▶ [AIM OF THE EXERCISE] For the records below, report how many lines include the word "dropdown". Only the number should appear.

▶ [RECORDS FOR PROCESSING]
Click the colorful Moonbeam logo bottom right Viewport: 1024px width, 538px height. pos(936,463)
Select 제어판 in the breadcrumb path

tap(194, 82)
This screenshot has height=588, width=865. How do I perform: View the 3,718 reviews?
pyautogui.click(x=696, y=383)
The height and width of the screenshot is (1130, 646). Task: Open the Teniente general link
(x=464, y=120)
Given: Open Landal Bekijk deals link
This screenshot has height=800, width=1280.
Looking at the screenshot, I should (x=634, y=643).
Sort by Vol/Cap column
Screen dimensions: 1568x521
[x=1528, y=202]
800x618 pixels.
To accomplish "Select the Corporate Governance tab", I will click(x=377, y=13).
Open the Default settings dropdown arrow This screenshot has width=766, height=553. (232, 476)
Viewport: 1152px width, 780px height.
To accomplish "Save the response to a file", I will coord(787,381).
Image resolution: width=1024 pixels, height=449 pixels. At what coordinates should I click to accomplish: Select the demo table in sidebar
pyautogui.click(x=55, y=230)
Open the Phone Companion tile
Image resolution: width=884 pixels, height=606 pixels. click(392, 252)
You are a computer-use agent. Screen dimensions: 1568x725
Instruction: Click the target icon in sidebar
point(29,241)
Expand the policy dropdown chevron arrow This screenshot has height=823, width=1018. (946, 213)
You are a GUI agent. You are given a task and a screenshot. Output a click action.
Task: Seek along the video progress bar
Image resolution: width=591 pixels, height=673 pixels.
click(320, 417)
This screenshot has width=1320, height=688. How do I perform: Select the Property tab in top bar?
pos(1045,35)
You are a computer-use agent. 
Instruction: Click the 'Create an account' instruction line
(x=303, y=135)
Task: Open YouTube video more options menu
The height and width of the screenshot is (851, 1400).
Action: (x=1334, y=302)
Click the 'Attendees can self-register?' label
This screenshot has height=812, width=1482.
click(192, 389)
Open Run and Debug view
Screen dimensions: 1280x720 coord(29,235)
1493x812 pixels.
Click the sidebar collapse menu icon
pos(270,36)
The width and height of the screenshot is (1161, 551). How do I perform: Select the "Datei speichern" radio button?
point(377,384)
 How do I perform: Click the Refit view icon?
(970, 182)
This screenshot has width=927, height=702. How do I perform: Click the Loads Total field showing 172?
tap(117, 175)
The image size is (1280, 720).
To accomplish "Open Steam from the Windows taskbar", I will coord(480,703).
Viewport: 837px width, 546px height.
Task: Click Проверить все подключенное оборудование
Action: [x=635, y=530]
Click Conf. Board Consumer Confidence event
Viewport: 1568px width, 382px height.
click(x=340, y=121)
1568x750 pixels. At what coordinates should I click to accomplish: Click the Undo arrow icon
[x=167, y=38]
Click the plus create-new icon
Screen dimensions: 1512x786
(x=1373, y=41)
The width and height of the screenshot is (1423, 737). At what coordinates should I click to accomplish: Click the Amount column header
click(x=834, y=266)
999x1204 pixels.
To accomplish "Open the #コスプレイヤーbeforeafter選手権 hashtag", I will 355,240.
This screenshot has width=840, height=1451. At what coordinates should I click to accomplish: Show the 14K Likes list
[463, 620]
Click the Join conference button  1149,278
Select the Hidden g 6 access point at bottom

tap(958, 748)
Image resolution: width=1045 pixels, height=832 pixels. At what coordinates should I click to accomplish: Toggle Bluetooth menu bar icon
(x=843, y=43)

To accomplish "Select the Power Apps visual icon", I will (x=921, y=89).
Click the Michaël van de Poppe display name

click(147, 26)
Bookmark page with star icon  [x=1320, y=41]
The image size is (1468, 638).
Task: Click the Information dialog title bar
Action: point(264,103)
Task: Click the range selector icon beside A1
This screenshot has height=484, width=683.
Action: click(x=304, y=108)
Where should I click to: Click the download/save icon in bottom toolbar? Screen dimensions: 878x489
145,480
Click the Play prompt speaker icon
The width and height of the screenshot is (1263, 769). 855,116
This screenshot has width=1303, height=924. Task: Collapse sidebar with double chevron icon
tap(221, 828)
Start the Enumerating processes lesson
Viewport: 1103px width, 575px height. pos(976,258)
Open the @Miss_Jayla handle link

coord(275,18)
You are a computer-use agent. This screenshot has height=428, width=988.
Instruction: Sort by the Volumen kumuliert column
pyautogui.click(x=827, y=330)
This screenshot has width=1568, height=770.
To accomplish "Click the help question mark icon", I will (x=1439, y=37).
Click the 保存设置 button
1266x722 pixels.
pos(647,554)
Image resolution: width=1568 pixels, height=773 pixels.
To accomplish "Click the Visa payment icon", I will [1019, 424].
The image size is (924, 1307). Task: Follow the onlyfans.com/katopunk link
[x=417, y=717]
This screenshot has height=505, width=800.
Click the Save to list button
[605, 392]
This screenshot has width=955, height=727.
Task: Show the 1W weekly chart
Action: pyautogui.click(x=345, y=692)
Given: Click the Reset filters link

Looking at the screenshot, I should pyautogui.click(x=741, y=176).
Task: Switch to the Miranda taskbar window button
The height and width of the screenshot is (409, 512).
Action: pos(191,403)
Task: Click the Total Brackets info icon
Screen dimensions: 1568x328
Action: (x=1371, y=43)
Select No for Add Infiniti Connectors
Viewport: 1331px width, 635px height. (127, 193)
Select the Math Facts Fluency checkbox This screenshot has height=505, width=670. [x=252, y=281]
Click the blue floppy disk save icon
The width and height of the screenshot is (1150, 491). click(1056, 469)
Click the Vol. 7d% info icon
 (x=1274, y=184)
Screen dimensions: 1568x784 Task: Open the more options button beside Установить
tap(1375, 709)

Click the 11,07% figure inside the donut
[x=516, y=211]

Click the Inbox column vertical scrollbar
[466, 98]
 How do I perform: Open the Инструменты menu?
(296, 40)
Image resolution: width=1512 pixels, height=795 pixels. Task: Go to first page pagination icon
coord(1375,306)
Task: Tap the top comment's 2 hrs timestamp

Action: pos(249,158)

▶ [OUTPUT FOR THIS EXERCISE] 2